1. Field of the Invention
Embodiments relate to a high-frequency high-power terminator, and more particularly, to a terminator having high rated power which operates in a high-frequency range, that is, a radio frequency (RF)/microwave/millimeter-wave range.
2. Description of the Related Art
A high-frequency terminator is used for transceivers of various wireless systems for personal mobile communications and satellite communications to eliminate radio frequency (RF)/microwave/millimeter-wave signals. Recently, there is a trend towards increasing standards of available frequency bands and output power for various wireless systems including fifth generation (5G) wireless communications. Here, RF/microwave/millimeter-wave components using a high-frequency terminator include an isolator, a 90 degree hybrid coupler, a coupled-line directional coupler, ring-hybrid and Lange couplers, magic T, and the like.

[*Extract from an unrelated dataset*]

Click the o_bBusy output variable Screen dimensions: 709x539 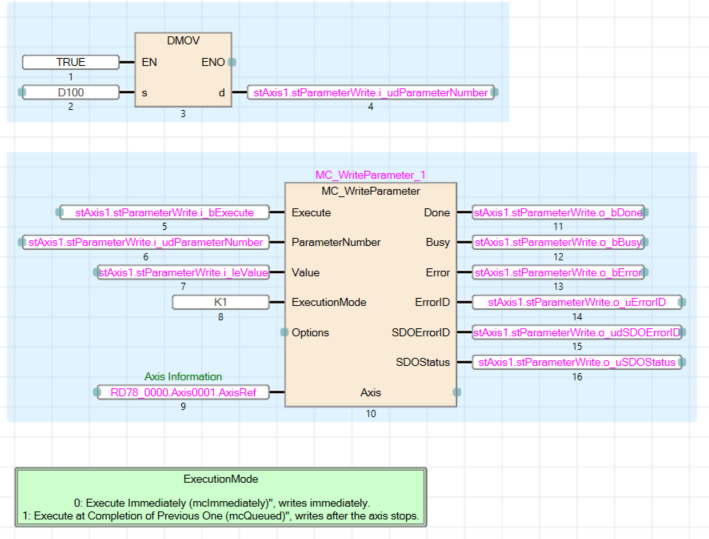click(558, 242)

As higher power is applied to the RF/microwave/millimeter-wave components, higher rated power is needed for the high-frequency terminator. Here, electromagnetic-wave energy applied to the high-frequency terminator is converted into heat energy, and the heat energy is cooled through a heat sink. Here, when the high-frequency terminator has low rated power, the high-frequency terminator does not withstand the applied power and is burned up.
Thus, the high-frequency terminator is required to maintain input matching in a wide operating frequency range. Further, the high-frequency terminator needs to have high rated power to withstand high input power and not to be destroyed, which is described in detail with reference to FIGS. 1A to 1D. FIGS. 1A to 1D illustrate various forms of conventional high-frequency terminators.

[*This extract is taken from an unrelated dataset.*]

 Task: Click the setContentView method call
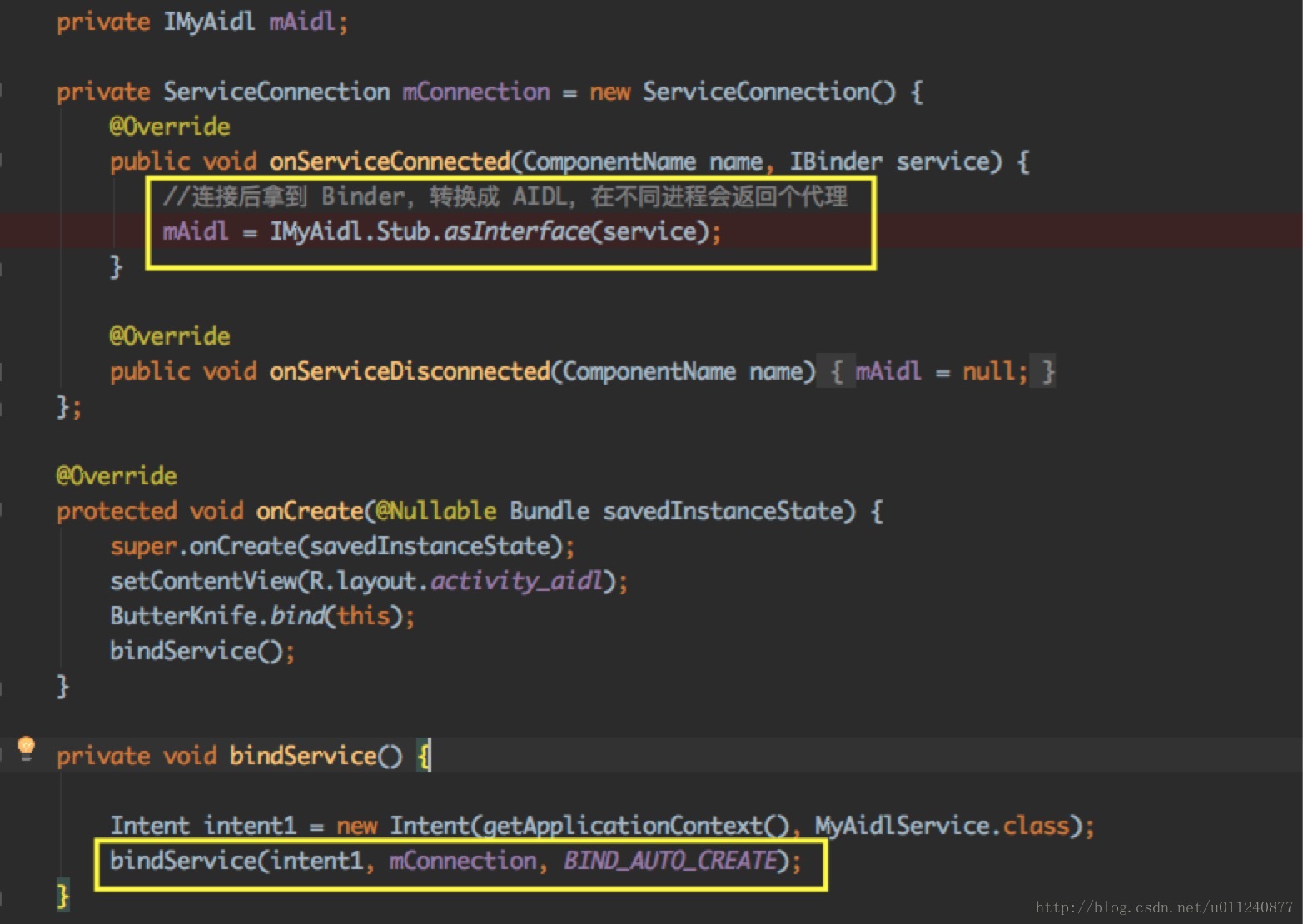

Referring to FIG. 1A, a high-frequency terminator includes an input terminal P1, a transmission line 10, a thin film resistor 11, and a via hole for a ground 12. The ground is realized as a bonding wire or short transmission line in addition to the via hole 12.
FIG. 1B illustrates a schematic circuit diagram of the high-frequency terminator of FIG. 1A. As illustrated in FIG. 1B, the high-frequency terminator is a lumped element including a resistor and a ground. Here, the resistor is generally a film resistor, which includes a thin film resistor and a thick film resistor. Since a thin film resistor has small parasitic inductive and capacitive elements and a small resistance tolerance as compared with a thick film resistor, a thin film resistor is generally used for a high-frequency terminator.
Referring to FIG. 1C, the high-frequency terminator includes an equivalent circuit considering parasitic elements of the high-frequency terminator based on FIG. 1B. Here, the resistor has parasitic capacitance CR and parasitic inductance LR. The ground has parasitic resistance RG, parasitic capacitance CG and parasitic inductance LG. Equation 1 represents characteristic impedance of the conventional high-frequency terminator based on the equivalent circuit of FIG. 1C.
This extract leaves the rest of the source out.